Le 21 janvier, l’Autorité européenne de sécurité des aliments (EFSA) a édité un rapport stupéfiant: «La réévaluation complète de l’exposition au bisphénol A (BPA) et de sa toxicité a permis de conclure que, aux niveaux actuels d’exposition, il ne présente pas de risque pour la santé des consommateurs de tous les groupes d’âges (y compris les enfants à naître, les nourrissons et les adolescents).»
D’un coup de baguette magique, l’agence européenne basée à Parme blanchit le BPA. Au passage, elle divise tout de même par douze le seuil de sécurité pour l’exposition humaine, qui passerait ainsi de 50 à 4 microgrammes par kilogramme de poids corporel par jour, si la Commission et le Parlement européens adoptent cette réévaluation.
Toxicité avérée
Pourtant, la toxicité de cette substance est avérée par une multitude d’études (lire encadré). Elle est interdite dans de nombreux contenants alimentaires (biberons, notamment) dans l’Union européenne et au Canada par exemple, et fait partie de la famille des perturbateurs endocriniens.
André Cicolella, chimiste, toxicologue et président du Réseau environnement santé, qui est à l’origine de l’interdiction du BPA dans les contenants alimentaires en France, est formel: «L’EFSA arrive à cette conclusion en écartant le millier d’études qui montrent la toxicité du BPA, notamment aux faibles doses, qui sont celles auxquelles la population humaine est exposée.» Et de poursuivre: «Elle préfère s’appuyer sur deux anciennes études réalisées par une chercheuse travaillant pour l’industrie chimique et n’ayant testé que des fortes doses. Bref, en matière de toxicologie, l’EFSA en est encore à soutenir que la terre est plate…»
Conflits d’intérêts
Le jour de cette annonce, Ségolène Royal, ministre française de l’Ecologie, se disait «très surprise par cet avis, curieusement lancé au moment où l’interdiction du BPA est entrée en application en France». La ministre soulignait qu’elle allait faire «expertiser cet avis, pour voir si le poids des lobbys n’est pas intervenu dans sa publication». Une manière polie d’évoquer des conflits d’intérêts au sein de l’EFSA qui – rappelons-le – était déjà au cœur d’une polémique similaire en 2010. Pour André Cicolella, on «n’est pas face à une question d’incertitude scientifique, mais à du lobbying le plus grossier, sous couvert de débat scientifique.

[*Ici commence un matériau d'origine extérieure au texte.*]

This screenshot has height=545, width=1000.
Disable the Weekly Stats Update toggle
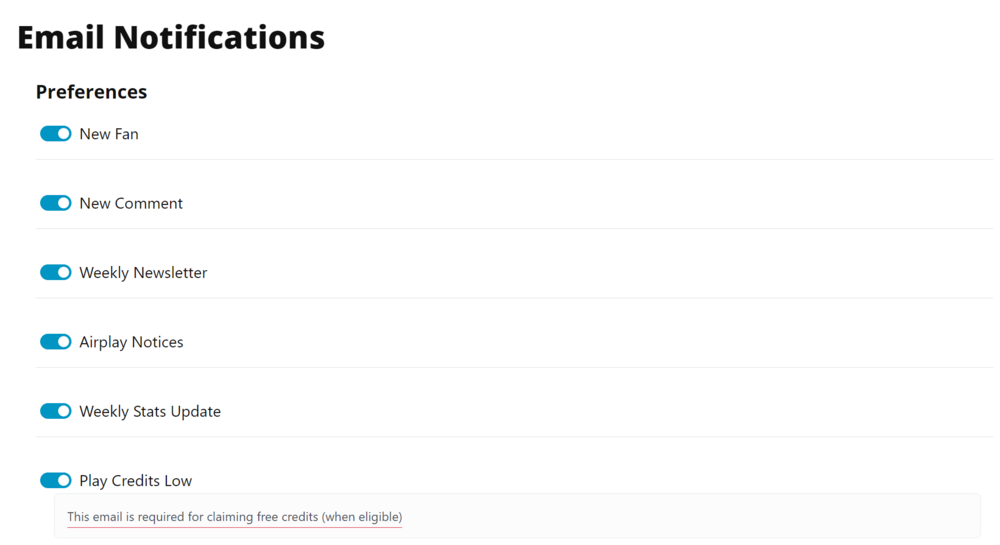click(x=56, y=411)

Cette carence de l’EFSA est gravissime et nécessite une action de la Commission européenne et des gouvernements pour que l’expertise au sein de cette agence respecte les règles de la déontologie scientifique.»
Réaction simultanée
De son côté, l’Association européenne de l’industrie plastique s’est dite satisfaite de la décision de l’EFSA et estime que «les mesures d’interdiction portant sur le BPA en France sont excessives et devraient être levées». Le communiqué de presse de cette institution faîtière a également été publié le 21 janvier. Une simultanéité qui ne peut que susciter le doute quant à l’objectivité d’un tel rapport.
La Suisse attend
En Suisse, c’est l’Office fédéral de la sécurité alimentaire et des affaires vétérinaires (OSAV) qui est compétente en la matière. Et elle reste de marbre sur la question:
«Si cette restriction plus sévère au niveau de la migration du BPA vers l’aliment est validée par l’Europe, la Suisse en fera autant. Il faudrait alors compter au minimum deux ans pour que l’ordonnance soit révisée et soit applicable», annonce la porte-parole Eva van Beek. En clair, cela veut dire que la Confédération continue d’autoriser le BPA dans tous les contenants alimentaires, biberons compris.
Qui faut-il protéger?
Le bras de fer engagé entre la France et l’EFSA n’est pas récent et se base sur un principe simple: celui de la précaution. En interdisant cette substance, on protège la population. En l’autorisant, on protège la substance et les entreprises productrices. Le risque sanitaire, lui, est pris par les consommateurs et les Etats. L’EFSA a donc clairement choisi son camp et trahi sa mission.
Annick Chevillot
BON À LIRE
Le bisphénol A, c’est…
Découverte en 1891, le BPA est une substance chimique de synthèse qui a été étudiée dans les années 1930 lors de recherches d’œstrogènes de synthèse. Il n’a cependant jamais été utilisé en tant qu’hormone de synthèse.
Trente ans plus tard, l’industrie plastique s’en saisit et l’emploie massivement. Il entre alors dans la composition de polymères, utilisés dans de très nombreux plastiques: du casque de moto au bouclier de police, en passant par les biberons, les contenants alimentaires, les canettes, les boîtes de conserve, etc.
Cette substance, qui migre dans les aliments avec lesquels elle est en contact, est classée comme reprotoxique et fait partie de la famille des perturbateurs endocriniens.